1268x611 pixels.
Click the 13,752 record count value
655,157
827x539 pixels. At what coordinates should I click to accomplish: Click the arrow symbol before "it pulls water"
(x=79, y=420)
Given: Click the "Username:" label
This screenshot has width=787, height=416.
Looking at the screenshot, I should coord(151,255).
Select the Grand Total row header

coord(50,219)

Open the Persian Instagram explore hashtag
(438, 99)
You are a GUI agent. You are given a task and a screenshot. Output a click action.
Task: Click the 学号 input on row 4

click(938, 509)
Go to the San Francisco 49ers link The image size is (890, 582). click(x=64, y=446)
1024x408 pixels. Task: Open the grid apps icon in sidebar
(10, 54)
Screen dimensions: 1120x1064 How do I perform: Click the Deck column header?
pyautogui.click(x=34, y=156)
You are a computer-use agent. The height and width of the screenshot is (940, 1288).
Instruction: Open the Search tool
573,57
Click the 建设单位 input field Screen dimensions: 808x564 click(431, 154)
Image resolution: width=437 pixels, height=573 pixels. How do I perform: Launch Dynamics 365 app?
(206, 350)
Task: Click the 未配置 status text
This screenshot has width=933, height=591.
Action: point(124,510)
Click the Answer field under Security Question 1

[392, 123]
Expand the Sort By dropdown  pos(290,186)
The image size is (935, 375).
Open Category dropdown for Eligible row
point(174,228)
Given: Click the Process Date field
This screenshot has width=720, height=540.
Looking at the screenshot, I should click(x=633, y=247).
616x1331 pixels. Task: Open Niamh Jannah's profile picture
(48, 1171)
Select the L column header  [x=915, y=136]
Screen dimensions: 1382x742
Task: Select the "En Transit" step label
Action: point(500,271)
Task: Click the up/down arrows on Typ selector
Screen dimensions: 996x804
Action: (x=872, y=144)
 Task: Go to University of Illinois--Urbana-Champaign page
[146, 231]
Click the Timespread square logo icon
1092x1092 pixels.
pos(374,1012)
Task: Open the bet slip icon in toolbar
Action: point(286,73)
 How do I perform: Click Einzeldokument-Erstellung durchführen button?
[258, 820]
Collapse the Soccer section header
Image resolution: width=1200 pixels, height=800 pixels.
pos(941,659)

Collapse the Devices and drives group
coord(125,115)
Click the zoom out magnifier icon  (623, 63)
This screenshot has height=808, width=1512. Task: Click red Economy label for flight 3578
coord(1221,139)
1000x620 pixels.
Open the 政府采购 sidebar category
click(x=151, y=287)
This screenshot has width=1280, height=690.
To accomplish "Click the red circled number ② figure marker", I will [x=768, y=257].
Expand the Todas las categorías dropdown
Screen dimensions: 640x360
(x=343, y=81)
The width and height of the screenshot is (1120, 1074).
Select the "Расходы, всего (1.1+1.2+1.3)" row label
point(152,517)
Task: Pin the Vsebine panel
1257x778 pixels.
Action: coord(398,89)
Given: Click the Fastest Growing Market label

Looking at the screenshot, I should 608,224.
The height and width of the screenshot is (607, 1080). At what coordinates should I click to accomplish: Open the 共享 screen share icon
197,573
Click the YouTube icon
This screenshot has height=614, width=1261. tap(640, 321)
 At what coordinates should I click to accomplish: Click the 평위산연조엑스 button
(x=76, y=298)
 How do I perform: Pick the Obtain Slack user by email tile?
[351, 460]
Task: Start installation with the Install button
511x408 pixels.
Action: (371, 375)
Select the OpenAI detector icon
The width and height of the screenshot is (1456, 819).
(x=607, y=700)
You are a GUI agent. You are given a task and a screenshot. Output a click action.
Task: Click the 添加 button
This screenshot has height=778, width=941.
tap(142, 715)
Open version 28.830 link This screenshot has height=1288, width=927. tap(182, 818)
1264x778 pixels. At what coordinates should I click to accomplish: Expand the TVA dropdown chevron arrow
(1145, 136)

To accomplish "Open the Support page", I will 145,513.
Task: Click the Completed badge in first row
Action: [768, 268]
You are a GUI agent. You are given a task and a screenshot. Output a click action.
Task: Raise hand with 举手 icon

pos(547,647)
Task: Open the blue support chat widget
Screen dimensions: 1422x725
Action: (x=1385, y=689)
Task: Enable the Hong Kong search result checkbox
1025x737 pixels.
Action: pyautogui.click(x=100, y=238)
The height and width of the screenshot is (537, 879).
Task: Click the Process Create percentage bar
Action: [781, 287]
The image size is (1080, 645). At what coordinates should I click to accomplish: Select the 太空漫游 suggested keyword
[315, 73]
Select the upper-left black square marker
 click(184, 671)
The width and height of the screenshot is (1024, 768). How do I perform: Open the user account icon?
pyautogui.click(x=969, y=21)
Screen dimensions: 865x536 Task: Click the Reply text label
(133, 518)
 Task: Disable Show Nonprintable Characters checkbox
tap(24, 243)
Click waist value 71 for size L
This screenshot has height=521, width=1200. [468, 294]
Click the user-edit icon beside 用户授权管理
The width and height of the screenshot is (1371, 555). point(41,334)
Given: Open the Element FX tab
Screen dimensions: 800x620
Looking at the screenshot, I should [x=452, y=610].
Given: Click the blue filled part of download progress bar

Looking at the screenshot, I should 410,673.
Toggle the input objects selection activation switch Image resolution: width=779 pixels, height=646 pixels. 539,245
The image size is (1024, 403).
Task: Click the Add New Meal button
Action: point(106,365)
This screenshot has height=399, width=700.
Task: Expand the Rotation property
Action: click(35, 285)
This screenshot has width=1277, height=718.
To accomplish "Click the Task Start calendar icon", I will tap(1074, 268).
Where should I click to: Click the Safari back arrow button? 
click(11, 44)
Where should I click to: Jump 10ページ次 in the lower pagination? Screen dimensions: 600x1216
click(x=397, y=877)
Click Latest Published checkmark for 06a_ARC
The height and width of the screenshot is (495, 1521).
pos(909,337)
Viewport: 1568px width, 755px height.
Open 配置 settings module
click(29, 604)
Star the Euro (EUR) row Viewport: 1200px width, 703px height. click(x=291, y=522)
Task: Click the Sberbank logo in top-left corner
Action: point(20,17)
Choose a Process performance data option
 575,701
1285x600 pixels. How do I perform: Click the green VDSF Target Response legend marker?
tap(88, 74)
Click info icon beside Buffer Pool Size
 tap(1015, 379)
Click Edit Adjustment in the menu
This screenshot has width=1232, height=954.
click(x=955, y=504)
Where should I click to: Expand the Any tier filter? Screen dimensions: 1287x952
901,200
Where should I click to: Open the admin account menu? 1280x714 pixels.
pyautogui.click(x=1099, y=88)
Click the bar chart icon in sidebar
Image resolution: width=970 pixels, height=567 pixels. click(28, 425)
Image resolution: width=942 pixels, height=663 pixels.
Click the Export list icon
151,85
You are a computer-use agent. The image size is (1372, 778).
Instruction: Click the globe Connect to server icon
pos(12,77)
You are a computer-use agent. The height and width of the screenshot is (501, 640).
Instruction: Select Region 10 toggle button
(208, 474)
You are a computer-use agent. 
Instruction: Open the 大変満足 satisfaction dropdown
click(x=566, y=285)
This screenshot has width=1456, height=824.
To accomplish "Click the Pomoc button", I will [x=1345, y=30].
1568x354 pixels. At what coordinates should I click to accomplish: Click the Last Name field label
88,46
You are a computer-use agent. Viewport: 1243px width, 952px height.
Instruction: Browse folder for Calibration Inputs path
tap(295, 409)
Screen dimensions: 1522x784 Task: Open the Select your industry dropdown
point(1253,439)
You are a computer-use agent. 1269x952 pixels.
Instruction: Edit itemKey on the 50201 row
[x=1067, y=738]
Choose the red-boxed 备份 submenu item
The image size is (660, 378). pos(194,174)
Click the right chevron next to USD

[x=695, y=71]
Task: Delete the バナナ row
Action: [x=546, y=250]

.....

- [Task requirements] What you output should match every line above exactly.

- [Result of this task]
1268x611 pixels.
Click the 13,752 record count value
655,157
827x539 pixels. At what coordinates should I click to accomplish: Click the arrow symbol before "it pulls water"
(x=79, y=420)
Given: Click the "Username:" label
This screenshot has width=787, height=416.
Looking at the screenshot, I should coord(151,255).
Select the Grand Total row header

coord(50,219)

Open the Persian Instagram explore hashtag
(438, 99)
You are a GUI agent. You are given a task and a screenshot. Output a click action.
Task: Click the 学号 input on row 4

click(938, 509)
Go to the San Francisco 49ers link The image size is (890, 582). click(x=64, y=446)
1024x408 pixels. Task: Open the grid apps icon in sidebar
(10, 54)
Screen dimensions: 1120x1064 How do I perform: Click the Deck column header?
pyautogui.click(x=34, y=156)
You are a computer-use agent. The height and width of the screenshot is (940, 1288).
Instruction: Open the Search tool
573,57
Click the 建设单位 input field Screen dimensions: 808x564 click(431, 154)
Image resolution: width=437 pixels, height=573 pixels. How do I perform: Launch Dynamics 365 app?
(206, 350)
Task: Click the 未配置 status text
This screenshot has width=933, height=591.
Action: point(124,510)
Click the Answer field under Security Question 1

[392, 123]
Expand the Sort By dropdown  pos(290,186)
The image size is (935, 375).
Open Category dropdown for Eligible row
point(174,228)
Given: Click the Process Date field
This screenshot has width=720, height=540.
Looking at the screenshot, I should click(x=633, y=247).
616x1331 pixels. Task: Open Niamh Jannah's profile picture
(48, 1171)
Select the L column header  [x=915, y=136]
Screen dimensions: 1382x742
Task: Select the "En Transit" step label
Action: point(500,271)
Task: Click the up/down arrows on Typ selector
Screen dimensions: 996x804
Action: (x=872, y=144)
 Task: Go to University of Illinois--Urbana-Champaign page
[146, 231]
Click the Timespread square logo icon
1092x1092 pixels.
pos(374,1012)
Task: Open the bet slip icon in toolbar
Action: point(286,73)
 How do I perform: Click Einzeldokument-Erstellung durchführen button?
[258, 820]
Collapse the Soccer section header
Image resolution: width=1200 pixels, height=800 pixels.
pos(941,659)

Collapse the Devices and drives group
coord(125,115)
Click the zoom out magnifier icon  (623, 63)
This screenshot has height=808, width=1512. Task: Click red Economy label for flight 3578
coord(1221,139)
1000x620 pixels.
Open the 政府采购 sidebar category
click(x=151, y=287)
This screenshot has width=1280, height=690.
To accomplish "Click the red circled number ② figure marker", I will [x=768, y=257].
Expand the Todas las categorías dropdown
Screen dimensions: 640x360
(x=343, y=81)
The width and height of the screenshot is (1120, 1074).
Select the "Расходы, всего (1.1+1.2+1.3)" row label
point(152,517)
Task: Pin the Vsebine panel
1257x778 pixels.
Action: coord(398,89)
Given: Click the Fastest Growing Market label

Looking at the screenshot, I should 608,224.
The height and width of the screenshot is (607, 1080). At what coordinates should I click to accomplish: Open the 共享 screen share icon
197,573
Click the YouTube icon
This screenshot has height=614, width=1261. tap(640, 321)
 At what coordinates should I click to accomplish: Click the 평위산연조엑스 button
(x=76, y=298)
 How do I perform: Pick the Obtain Slack user by email tile?
[351, 460]
Task: Start installation with the Install button
511x408 pixels.
Action: (371, 375)
Select the OpenAI detector icon
The width and height of the screenshot is (1456, 819).
(x=607, y=700)
You are a GUI agent. You are given a task and a screenshot. Output a click action.
Task: Click the 添加 button
This screenshot has height=778, width=941.
tap(142, 715)
Open version 28.830 link This screenshot has height=1288, width=927. tap(182, 818)
1264x778 pixels. At what coordinates should I click to accomplish: Expand the TVA dropdown chevron arrow
(1145, 136)

To accomplish "Open the Support page", I will 145,513.
Task: Click the Completed badge in first row
Action: [768, 268]
You are a GUI agent. You are given a task and a screenshot. Output a click action.
Task: Raise hand with 举手 icon

pos(547,647)
Task: Open the blue support chat widget
Screen dimensions: 1422x725
Action: (x=1385, y=689)
Task: Enable the Hong Kong search result checkbox
1025x737 pixels.
Action: pyautogui.click(x=100, y=238)
The height and width of the screenshot is (537, 879).
Task: Click the Process Create percentage bar
Action: [781, 287]
The image size is (1080, 645). At what coordinates should I click to accomplish: Select the 太空漫游 suggested keyword
[315, 73]
Select the upper-left black square marker
 click(184, 671)
The width and height of the screenshot is (1024, 768). How do I perform: Open the user account icon?
pyautogui.click(x=969, y=21)
Screen dimensions: 865x536 Task: Click the Reply text label
(133, 518)
 Task: Disable Show Nonprintable Characters checkbox
tap(24, 243)
Click waist value 71 for size L
This screenshot has height=521, width=1200. [468, 294]
Click the user-edit icon beside 用户授权管理
The width and height of the screenshot is (1371, 555). point(41,334)
Given: Open the Element FX tab
Screen dimensions: 800x620
Looking at the screenshot, I should [x=452, y=610].
Given: Click the blue filled part of download progress bar

Looking at the screenshot, I should 410,673.
Toggle the input objects selection activation switch Image resolution: width=779 pixels, height=646 pixels. 539,245
The image size is (1024, 403).
Task: Click the Add New Meal button
Action: point(106,365)
This screenshot has height=399, width=700.
Task: Expand the Rotation property
Action: click(35, 285)
This screenshot has width=1277, height=718.
To accomplish "Click the Task Start calendar icon", I will tap(1074, 268).
Where should I click to: Click the Safari back arrow button? 
click(11, 44)
Where should I click to: Jump 10ページ次 in the lower pagination? Screen dimensions: 600x1216
click(x=397, y=877)
Click Latest Published checkmark for 06a_ARC
The height and width of the screenshot is (495, 1521).
pos(909,337)
Viewport: 1568px width, 755px height.
Open 配置 settings module
click(29, 604)
Star the Euro (EUR) row Viewport: 1200px width, 703px height. click(x=291, y=522)
Task: Click the Sberbank logo in top-left corner
Action: point(20,17)
Choose a Process performance data option
 575,701
1285x600 pixels. How do I perform: Click the green VDSF Target Response legend marker?
tap(88, 74)
Click info icon beside Buffer Pool Size
 tap(1015, 379)
Click Edit Adjustment in the menu
This screenshot has width=1232, height=954.
click(x=955, y=504)
Where should I click to: Expand the Any tier filter? Screen dimensions: 1287x952
901,200
Where should I click to: Open the admin account menu? 1280x714 pixels.
pyautogui.click(x=1099, y=88)
Click the bar chart icon in sidebar
Image resolution: width=970 pixels, height=567 pixels. click(28, 425)
Image resolution: width=942 pixels, height=663 pixels.
Click the Export list icon
151,85
You are a computer-use agent. The image size is (1372, 778).
Instruction: Click the globe Connect to server icon
pos(12,77)
You are a computer-use agent. The height and width of the screenshot is (501, 640).
Instruction: Select Region 10 toggle button
(208, 474)
You are a computer-use agent. 
Instruction: Open the 大変満足 satisfaction dropdown
click(x=566, y=285)
This screenshot has width=1456, height=824.
To accomplish "Click the Pomoc button", I will [x=1345, y=30].
1568x354 pixels. At what coordinates should I click to accomplish: Click the Last Name field label
88,46
You are a computer-use agent. Viewport: 1243px width, 952px height.
Instruction: Browse folder for Calibration Inputs path
tap(295, 409)
Screen dimensions: 1522x784 Task: Open the Select your industry dropdown
point(1253,439)
You are a computer-use agent. 1269x952 pixels.
Instruction: Edit itemKey on the 50201 row
[x=1067, y=738]
Choose the red-boxed 备份 submenu item
The image size is (660, 378). pos(194,174)
Click the right chevron next to USD

[x=695, y=71]
Task: Delete the バナナ row
Action: [x=546, y=250]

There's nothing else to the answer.